Cryptocurrency has become a buzzword in today’s day and age, thrown around sometimes with little to no understanding of the term or the risks involved. The most famous cryptocurrency is without a doubt Bitcoin. While originally it was viewed as a secure financial option by its use of blockchains, it is by no means an un-hackable currency and has been a victim of numerous scams.
The Optioment Ploy might be one of the more famous cases of Bitcoin fraud. By combining a Ponzi scheme with a fake ICO (initial coin offering), investors in Bitcoin Savings and Trust were guaranteed too-good-to-be-true returns on investment. Ultimately, this resulted in the collapse of the fraudulent organisation, more than 265,000 bitcoins stolen, and imprisonment and a $40 million dollar fine on Trendon Shavers, the organiser of Bitcoin Savings and Trust.

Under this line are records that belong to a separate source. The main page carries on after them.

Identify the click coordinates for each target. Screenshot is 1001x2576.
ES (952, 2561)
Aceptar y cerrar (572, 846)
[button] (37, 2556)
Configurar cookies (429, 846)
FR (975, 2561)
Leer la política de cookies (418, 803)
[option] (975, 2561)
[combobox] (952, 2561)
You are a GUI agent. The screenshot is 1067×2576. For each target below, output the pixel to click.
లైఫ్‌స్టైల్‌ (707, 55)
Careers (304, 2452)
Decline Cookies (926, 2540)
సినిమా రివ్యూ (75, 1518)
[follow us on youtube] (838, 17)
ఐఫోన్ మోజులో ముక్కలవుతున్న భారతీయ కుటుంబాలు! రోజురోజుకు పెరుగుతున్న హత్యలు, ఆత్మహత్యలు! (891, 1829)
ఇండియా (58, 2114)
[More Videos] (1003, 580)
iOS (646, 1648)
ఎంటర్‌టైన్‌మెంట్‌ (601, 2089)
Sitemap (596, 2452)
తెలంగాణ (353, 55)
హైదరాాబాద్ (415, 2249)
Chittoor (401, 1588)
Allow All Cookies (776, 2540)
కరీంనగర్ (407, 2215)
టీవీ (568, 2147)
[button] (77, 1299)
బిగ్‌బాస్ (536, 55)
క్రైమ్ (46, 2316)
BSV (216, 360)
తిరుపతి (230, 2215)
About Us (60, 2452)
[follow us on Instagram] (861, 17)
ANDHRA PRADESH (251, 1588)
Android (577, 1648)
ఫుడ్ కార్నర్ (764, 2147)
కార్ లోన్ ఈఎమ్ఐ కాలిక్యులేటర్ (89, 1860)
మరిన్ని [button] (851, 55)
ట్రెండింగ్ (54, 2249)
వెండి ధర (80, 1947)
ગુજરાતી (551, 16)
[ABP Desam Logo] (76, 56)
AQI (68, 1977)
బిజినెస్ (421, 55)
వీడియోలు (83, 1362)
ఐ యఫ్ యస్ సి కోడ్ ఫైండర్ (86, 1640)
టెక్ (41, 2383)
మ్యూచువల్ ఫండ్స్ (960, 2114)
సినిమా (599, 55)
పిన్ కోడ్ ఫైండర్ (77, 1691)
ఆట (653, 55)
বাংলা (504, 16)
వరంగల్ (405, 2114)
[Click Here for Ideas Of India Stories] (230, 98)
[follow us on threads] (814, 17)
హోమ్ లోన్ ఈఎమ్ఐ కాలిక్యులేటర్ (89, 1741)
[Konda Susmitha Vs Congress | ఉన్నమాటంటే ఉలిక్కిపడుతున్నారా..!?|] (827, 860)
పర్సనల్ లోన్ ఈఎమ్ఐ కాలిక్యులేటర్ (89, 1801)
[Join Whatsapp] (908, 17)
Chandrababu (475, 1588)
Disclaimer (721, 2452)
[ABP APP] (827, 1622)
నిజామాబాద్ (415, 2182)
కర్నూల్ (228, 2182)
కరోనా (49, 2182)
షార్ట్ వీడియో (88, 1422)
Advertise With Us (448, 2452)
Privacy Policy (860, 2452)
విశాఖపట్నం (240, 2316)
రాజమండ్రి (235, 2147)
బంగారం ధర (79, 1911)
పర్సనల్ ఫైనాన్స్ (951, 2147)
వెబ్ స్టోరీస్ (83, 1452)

Others may have heard of the Silk Road – a famed online black market used for drugs and other illegal activities. This in itself was not a scam. When the government seized it and offered to auction off the bitcoins, potential buyers were emailed to see if they were interested in purchase, which is a common fate for harmless seized goods. Unfortunately, due to an administrative error all email addresses were able to be viewed by all addressees, resulting in a tidal wave of phishing schemes with a ready-made potential victim hit list, composed of people that scammers knew were interested in bitcoin purchase. Countless people had sensitive financial information tricked out of them by scammers.
Well-known in hacking circles is the fact that no matter how strong your online security might be, human error is always a way in. This was certainly the case with the simplest and possibly most effective scam: a hacker sent a message to the Rogers Data Centre, where Canadian Bitcoins (a company which managed Bitcoins for Canadian investors) were located. Rogers Data Centre received the message, which claimed to be from James Grant, the CEO of Canadian Bitcoins, needing all security codes. After confirming only that the CEO was indeed named James Grant, the Rogers Data Centre promptly sent out all the codes, resulting in a loss of more than $100,000.